What do you think the Jure’lian Queen is trying to achieve with Hest and Celaphon? 

I’m finding the Queen’s interest in Hest and Celaphon even more intriguing on a reread. How deeply I read first time around varies – especially when I get sucked into a rollercoaster plot – so it’s lovely to come back to linger.

The Queen’s decision to adopt an Eboran and her warbeast is the oddest strategy on the face of it: bringing an age-old enemy into her Behemoth, sharing truths (I won’t say secrets; they’re not deliberately guarded, it’s just that the Jure’lia have never bothered talking to their food before), and encouraging them to learn to fight. I can’t tell if she intends to subvert Hest, or if the whole arrangement is a whim and a diverting entertainment.

How much of the Queen’s choices are rooted in Hest walking her dreams while she was imprisoned? Has Hest had more influence than she realises? I’m not sure about that either…

…speaking of Hest. We Need To Talk About Hest.

HEST NO.

Still, I make no apology for it: Hest is one of my favourite characters. She shouldn’t be. She should enrage me. She’s a terrible person. Yet Jen Williams gives her such unexpected developments and terrible choices. She has been by turns a cold-eyed child murderer; a lonely, willowy figure wafting around a palace; a relentlessly driven dreamwalker; a selfish prisoner, hatching an immature warbeast to provide her with company (or hope); and now she is emerging from her Jure’lian chrysalis a fierce warrior princess on the wrong bloody side.

I cannot defend her choices. I cannot get on board with her attacking Aldasair and Bern (although I’m the tiniest bit proud that she has become a warrior princess, THIS IS NOT WHAT YOU SHOULD BE DOING, HEST). I dread to think what she will do next. I have no idea what she will do next.

And I love that she surprises me. I love that I yell NO quite as loudly as I do. I love that my heart aches just the tiniest little bit for her – she’s wrong and she’s selfish, but she’s also so very, very lonely. Whether or not she’s right to see it that way (HEST NO), Tor abandoned her to the dying in Ebora; and his homecoming underlined that, placing others above her again (because it’s always about Hest, right? HEST NO).

None of which excuses the fact that Hest is also a seething ball of racist ill will, which I cannot forgive. THERE’S NOTHING WRONG WITH HUMANS, HEST. IT’S NOT THEIR FAULT YOUR PEOPLE DIED AFTER TRYING TO EAT THEM. Besides, the Queen calls her human. In my head, the Eborans are Wild-touched humans now (although I should probably give Ygseril the credit really).

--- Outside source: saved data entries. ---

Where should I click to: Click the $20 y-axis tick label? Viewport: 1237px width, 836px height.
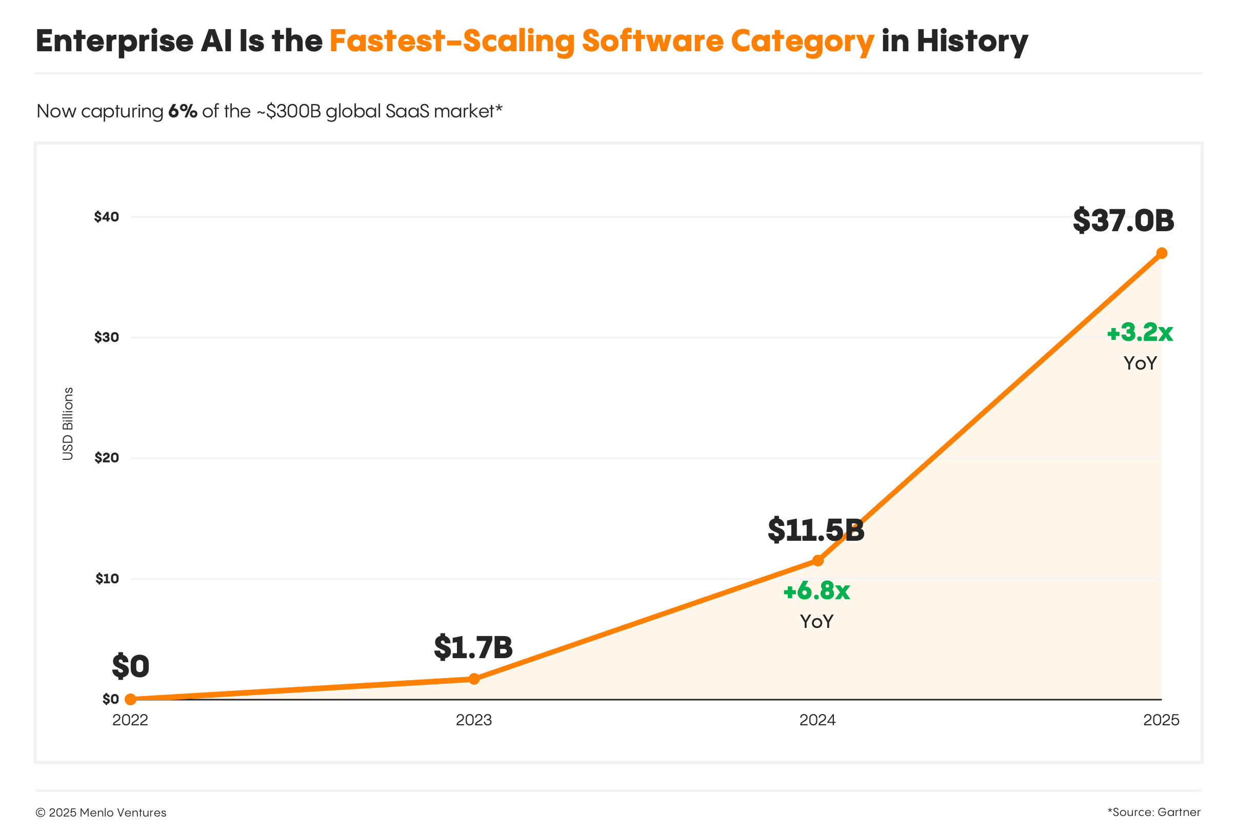[106, 458]
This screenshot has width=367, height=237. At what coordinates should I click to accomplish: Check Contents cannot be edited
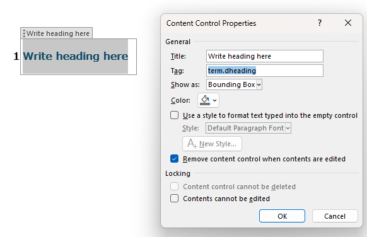pyautogui.click(x=175, y=199)
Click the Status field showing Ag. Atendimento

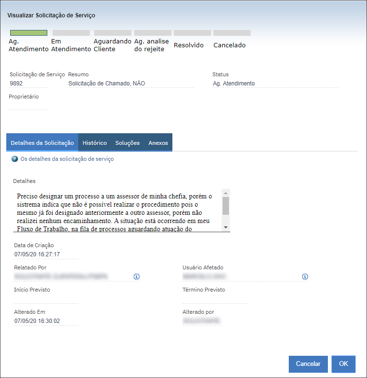point(234,84)
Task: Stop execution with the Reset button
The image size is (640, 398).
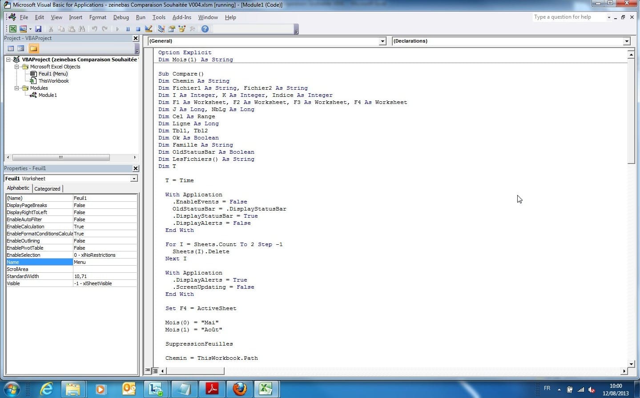Action: point(138,29)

If the Queen has achieved anything with her adoption strategy, she appears to have destroyed any hope Hest had left. Hest’s words to Aldasair are so defeated: she doesn’t believe the Jure’lia can be defeated (and she knows they can’t leave, even if they wanted to) – and she no longer believes she can escape them. Oh, Hest. No. No, no, no.

I’m not expecting her to be redeemed, but she’s my trash darling who will probably break a little bit of my heart before she dies.

Finneral: a fine place for a visit – with a hint of romance? Time to flail about Bern taking his boy home!

ThErE wAs No KiSsInG!

Ahem.

Finneral is – briefly – a respite. A land of the fierce and free (sort of the cantref of King Smoit meets the Free Commots in Prydain), where leaders ride around on Wild-touched bears (and boars) and you win hearts by doing something delightful and unasked-for for your beloved. Sure, that wins hearts everywhere. But here it’s a central part of courtship.

Isn’t it, Bern?

Ah, Ebora, so beautifully restored by this big man’s labours.

While I love the brief world-building before the Broken Field tears the peace apart, it can’t hold a candle to the simmering romance. From the moment they land, Bern is tripping over himself to try and stop his parents telling Aldasair what exactly Bern said about him when he wrote home.

He wrote home.

He wrote home about Aldasair. His Eboran Prince.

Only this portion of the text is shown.